The beautiful thing I noticed during the class was that it was not a typical rehearsal room—there were no mirrors in sight. This was done to encourage participants not to feel self-conscious. I knew I was bending and twisting incorrectly, but I just did what I could with everyone else, and best of all, I was having fun. Who cares if I had jiggling baby fat?
Oftentimes, we are so concerned about how we look and how other people will see us that we forget that loving our insecurities is the only way we will ever truly feel accepted. If we do not accept ourselves, how can we expect others to do the same? Release inhibitions by loving your body and loving yourself – when you’re at peace with your body, you’re at peace with everyone and everything else.
2. Learn to be flexible. Learn to adapt.
I am not a bendy person. My muscle coordination is as good as my non-existent geometry skills. But as I tried my best to learn the moves, I found myself adapting to the rhythm. I realized that if I didn’t try to force my way all the time, the moves just came easily to me.
In life, we all have our own set of routines. We often just stick to what we know and what we’re comfortable with. But change is ever present, no matter how much we try to avoid it. Remember that being stiff and stubborn and unwilling to change will never get you anywhere. Only change is constant in life, and you have to be flexible to succeed. Never stop learning. Never stop adapting. You’ll find that life is easier to live that way.
3. Push your limits. Push yourself.
Our instructor said that belly dancing moves the body in ways no other exercise will require it to move. The steps challenge the body into different positions and thus promote its overall wellness.
After a while of clumsy mistakes and short water breaks, I was finally starting to feel the flow. The time came when we had to put all our moves together in a culminating dance. Despite a few sharp pains in my side, I noticed how my whole body was softening, like I was being released. By the time our dance ended, I somehow felt free.
I realized then that even though we hadn’t done some of the more difficult steps she spoke of, my body really did feel challenged to move like it hadn’t done before. It made me feel fulfilled.
This is why we will never know our personal limits until we challenge ourselves. Overcome your boundaries with determination and passion. Who knows?
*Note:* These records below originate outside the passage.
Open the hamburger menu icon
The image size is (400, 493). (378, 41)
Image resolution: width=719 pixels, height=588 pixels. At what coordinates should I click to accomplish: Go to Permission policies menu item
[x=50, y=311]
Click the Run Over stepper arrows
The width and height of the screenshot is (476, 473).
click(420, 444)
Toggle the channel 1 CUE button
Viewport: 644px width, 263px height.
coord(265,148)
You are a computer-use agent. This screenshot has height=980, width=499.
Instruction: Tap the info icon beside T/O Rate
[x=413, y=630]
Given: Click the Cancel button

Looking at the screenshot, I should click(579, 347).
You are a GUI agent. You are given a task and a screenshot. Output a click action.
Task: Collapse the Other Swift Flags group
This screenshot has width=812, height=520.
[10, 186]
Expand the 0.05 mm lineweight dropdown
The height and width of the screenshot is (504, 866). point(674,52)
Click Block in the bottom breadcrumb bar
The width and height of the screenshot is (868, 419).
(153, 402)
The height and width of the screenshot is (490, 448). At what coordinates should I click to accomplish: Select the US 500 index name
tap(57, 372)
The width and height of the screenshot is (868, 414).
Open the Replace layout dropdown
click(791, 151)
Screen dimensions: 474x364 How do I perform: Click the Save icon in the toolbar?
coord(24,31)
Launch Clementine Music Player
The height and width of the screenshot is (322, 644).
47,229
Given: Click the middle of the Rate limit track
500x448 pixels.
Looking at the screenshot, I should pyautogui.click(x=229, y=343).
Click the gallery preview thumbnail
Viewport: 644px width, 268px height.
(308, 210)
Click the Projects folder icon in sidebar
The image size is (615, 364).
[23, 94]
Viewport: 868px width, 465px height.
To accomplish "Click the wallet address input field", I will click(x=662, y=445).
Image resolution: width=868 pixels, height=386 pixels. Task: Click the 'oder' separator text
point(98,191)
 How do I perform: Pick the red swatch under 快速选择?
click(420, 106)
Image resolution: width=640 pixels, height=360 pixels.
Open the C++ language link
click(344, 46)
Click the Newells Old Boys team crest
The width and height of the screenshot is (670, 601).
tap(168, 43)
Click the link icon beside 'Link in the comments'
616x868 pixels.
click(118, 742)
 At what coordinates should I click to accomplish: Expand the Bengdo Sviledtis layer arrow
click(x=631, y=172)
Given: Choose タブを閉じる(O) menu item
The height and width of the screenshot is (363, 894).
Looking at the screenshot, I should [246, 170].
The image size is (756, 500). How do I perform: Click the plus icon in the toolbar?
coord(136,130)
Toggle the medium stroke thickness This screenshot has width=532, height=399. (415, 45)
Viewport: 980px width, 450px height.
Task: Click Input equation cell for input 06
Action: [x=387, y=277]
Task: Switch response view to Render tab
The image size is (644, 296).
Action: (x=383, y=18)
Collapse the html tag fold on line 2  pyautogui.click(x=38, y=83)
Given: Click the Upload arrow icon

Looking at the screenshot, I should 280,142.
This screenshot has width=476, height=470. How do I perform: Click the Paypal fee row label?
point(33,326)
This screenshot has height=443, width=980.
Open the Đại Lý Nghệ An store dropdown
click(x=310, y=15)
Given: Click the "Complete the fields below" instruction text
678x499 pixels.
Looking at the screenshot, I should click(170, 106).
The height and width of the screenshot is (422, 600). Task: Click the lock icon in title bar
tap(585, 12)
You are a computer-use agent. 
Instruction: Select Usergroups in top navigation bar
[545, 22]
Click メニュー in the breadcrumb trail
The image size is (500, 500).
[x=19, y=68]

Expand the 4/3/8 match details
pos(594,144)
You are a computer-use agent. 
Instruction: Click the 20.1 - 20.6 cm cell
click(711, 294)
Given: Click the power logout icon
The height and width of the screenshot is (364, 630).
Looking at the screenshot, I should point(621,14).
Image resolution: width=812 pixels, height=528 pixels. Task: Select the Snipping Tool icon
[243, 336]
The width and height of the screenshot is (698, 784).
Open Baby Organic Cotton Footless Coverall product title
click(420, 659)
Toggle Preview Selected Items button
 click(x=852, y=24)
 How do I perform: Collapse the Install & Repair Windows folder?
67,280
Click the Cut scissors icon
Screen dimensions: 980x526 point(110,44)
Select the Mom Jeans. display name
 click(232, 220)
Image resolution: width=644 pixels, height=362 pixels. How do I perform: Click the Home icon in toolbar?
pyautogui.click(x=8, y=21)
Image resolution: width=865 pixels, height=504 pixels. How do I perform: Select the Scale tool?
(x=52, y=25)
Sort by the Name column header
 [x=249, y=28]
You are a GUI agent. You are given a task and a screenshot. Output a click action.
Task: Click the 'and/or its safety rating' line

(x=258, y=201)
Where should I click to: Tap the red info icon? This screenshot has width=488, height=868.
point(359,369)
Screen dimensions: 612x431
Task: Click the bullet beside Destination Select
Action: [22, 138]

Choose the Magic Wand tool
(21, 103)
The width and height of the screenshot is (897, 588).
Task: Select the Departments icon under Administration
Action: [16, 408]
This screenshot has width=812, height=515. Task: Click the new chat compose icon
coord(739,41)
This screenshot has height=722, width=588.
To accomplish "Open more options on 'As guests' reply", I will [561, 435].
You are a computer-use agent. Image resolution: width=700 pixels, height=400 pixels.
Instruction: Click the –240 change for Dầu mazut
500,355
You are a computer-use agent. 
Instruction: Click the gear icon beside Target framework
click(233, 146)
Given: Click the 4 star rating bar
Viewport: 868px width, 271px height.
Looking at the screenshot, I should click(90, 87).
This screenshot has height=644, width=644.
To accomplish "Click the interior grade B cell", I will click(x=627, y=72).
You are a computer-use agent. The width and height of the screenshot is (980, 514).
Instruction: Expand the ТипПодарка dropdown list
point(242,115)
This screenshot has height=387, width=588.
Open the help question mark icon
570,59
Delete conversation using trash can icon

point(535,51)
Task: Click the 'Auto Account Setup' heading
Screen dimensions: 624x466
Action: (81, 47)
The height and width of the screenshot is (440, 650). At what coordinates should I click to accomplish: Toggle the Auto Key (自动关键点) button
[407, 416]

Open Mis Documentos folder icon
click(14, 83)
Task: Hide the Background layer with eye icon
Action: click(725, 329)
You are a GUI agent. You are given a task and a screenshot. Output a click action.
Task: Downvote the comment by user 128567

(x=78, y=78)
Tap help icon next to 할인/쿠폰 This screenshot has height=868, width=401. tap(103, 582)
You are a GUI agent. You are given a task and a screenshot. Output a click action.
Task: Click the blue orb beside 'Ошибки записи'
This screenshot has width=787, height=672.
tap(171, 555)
You just might surprise yourself.
4. Even the most absurd things can bring people together.
When the class ended, we were told that both men and women of all ages, from five to eighty-five, could do the dance because it was non-impact and very safe.
As I looked around at my newly-formed family, I came to appreciate even more the beauty of belly-dancing that had brought us strangers from different walks of life into a single room with a common goal. I realized that the dance wasn’t some body-shaking, sexuality-exuding, my-abs-are-better-than-yours workout. It was not only an art that served as a healthy and fresh way to keep fit, but it was also a celebration of inner and outer peace with others. In this cynical world we have today, we need that more than anything.